Je vous lis un extrait du compte-rendu de ma performance rédigé par un des membres du journal de la fac : « Il faudrait interdire les livres de cet auteur et, encore mieux, l’auteur elle-même. Je n’avais pas été prévenu que cette lecture serait violemment offensante, remplie de références à l’acte sexuel lesbien (dont je ne sais rien et aurais préféré continuer à ne rien savoir) ». Selon cette revue, mes principaux péchés furent d’employer les mots « c… » et « f… » (c’est ainsi qu’ils furent retranscrits dans tous les journaux), de décrire un amour lesbien, et de lire un récit difficile à suivre. J’emploie le mot « péché » avec précaution : après ma lecture, un étudiant m’accusa d’être possédée par le démon. Deux jours plus tard, le rédacteur en chef du même journal universitaire m’interviewa et il y eut un déluge de lettres de protestation. Des lettres protestant contre les lettres de protestation furent aussi envoyées. Un des résultats de cette histoire fut que le principal journal de cette partie du monde, le « Lewiston Tribune », s’empara de l’affaire. Ils ont passé la semaine à m’interviewer. Le jour même où, heureusement, j’ai quitté la ville, des photos de moi en grand format et en couleur accompagnaient un entretien tout aussi coloré, un « entretien avec un pornographe » (c’est-à-dire moi) qui prenait toute la première page de la section « loisirs ». Dolly Parton occupait la page suivante…

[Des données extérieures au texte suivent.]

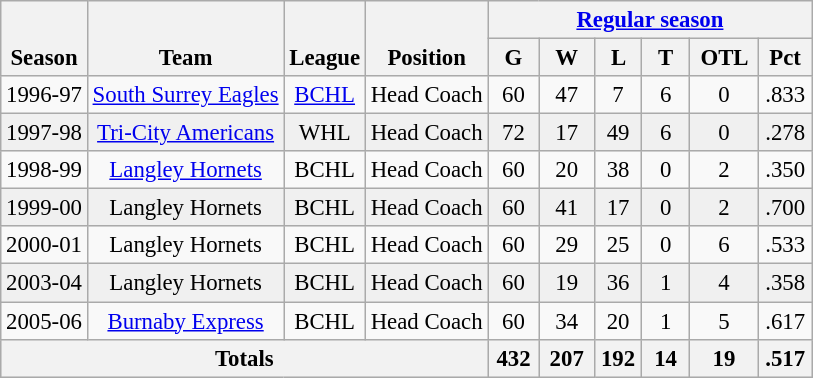
Totals [244, 358]
.833 [785, 95]
W [566, 58]
Regular season [650, 20]
.617 [785, 321]
.350 [785, 170]
432 [514, 358]
Tri-City Americans [186, 133]
49 [618, 133]
G [514, 58]
.700 [785, 208]
Team [186, 38]
5 [724, 321]
1996-97 [44, 95]
Burnaby Express [186, 321]
L [618, 58]
38 [618, 170]
14 [666, 358]
7 [618, 95]
OTL [724, 58]
41 [566, 208]
34 [566, 321]
1999-00 [44, 208]
4 [724, 283]
South Surrey Eagles [186, 95]
T [666, 58]
1998-99 [44, 170]
.278 [785, 133]
207 [566, 358]
2005-06 [44, 321]
.358 [785, 283]
1997-98 [44, 133]
2000-01 [44, 245]
47 [566, 95]
League [324, 38]
.533 [785, 245]
Position [426, 38]
WHL [324, 133]
Season [44, 38]
25 [618, 245]
72 [514, 133]
2003-04 [44, 283]
.517 [785, 358]
29 [566, 245]
192 [618, 358]
36 [618, 283]
Pct [785, 58]
Return the (x, y) coordinate for the center point of the cell that contains the specified text.  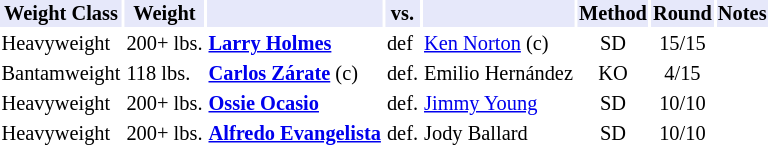
Ossie Ocasio (294, 104)
15/15 (682, 44)
Round (682, 14)
Emilio Hernández (499, 74)
def (402, 44)
10/10 (682, 104)
KO (612, 74)
118 lbs. (164, 74)
Weight (164, 14)
Jimmy Young (499, 104)
Carlos Zárate (c) (294, 74)
4/15 (682, 74)
vs. (402, 14)
Method (612, 14)
Larry Holmes (294, 44)
Notes (742, 14)
Weight Class (61, 14)
Ken Norton (c) (499, 44)
Bantamweight (61, 74)
Pinpoint the cell where the given text exists, returning its [x, y] midpoint coordinate. 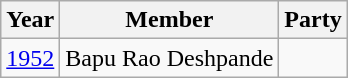
Year [30, 20]
Party [313, 20]
Bapu Rao Deshpande [170, 58]
Member [170, 20]
1952 [30, 58]
Extract the [X, Y] coordinate from the center of the cell holding the provided text.  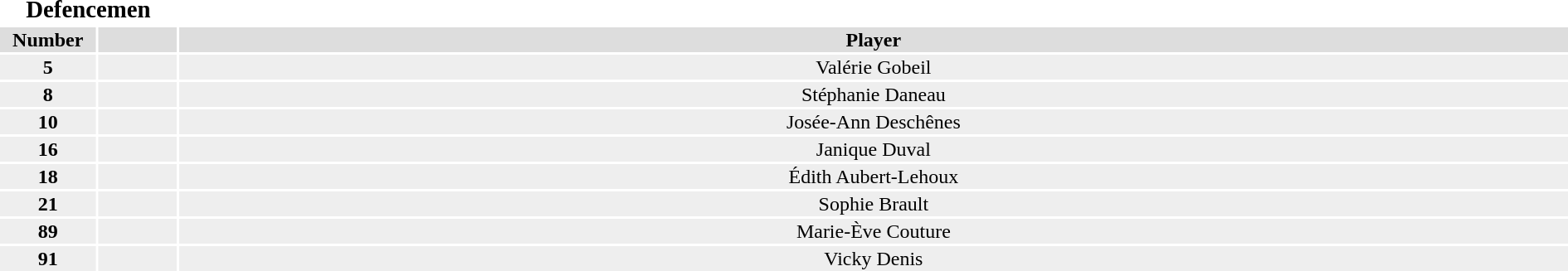
8 [48, 95]
Marie-Ève Couture [874, 231]
16 [48, 149]
Number [48, 40]
Édith Aubert-Lehoux [874, 177]
Valérie Gobeil [874, 67]
5 [48, 67]
10 [48, 122]
Josée-Ann Deschênes [874, 122]
Player [874, 40]
91 [48, 259]
18 [48, 177]
89 [48, 231]
Janique Duval [874, 149]
Vicky Denis [874, 259]
Stéphanie Daneau [874, 95]
Sophie Brault [874, 204]
21 [48, 204]
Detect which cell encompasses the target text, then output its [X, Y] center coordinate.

Je reviendrai, non sur l’histoire dont je viens de parler rapidement, mais sur sa matière, la matière de cette histoire, en faisant un léger détour. Je veux parler ici du rapport du poète à sa société. Je parlerai d’un type de rapport existant entre le poète ou l’écrivain de fiction et la société, c’est-à-dire, précisément, de la marginalisation. Je parlerai de la façon dont cette marginalisation a commencé. Après cela, je reviendrai au présent, à notre présent. J’examinerai le poète ou l’écrivain de fiction aujourd’hui, sa relation avec la société, en considérant cette marginalisation aujourd’hui. Je parlerai de cette marginalisation de la littérature aujourd’hui, par exemple dans le contexte de la « Proposition1 ».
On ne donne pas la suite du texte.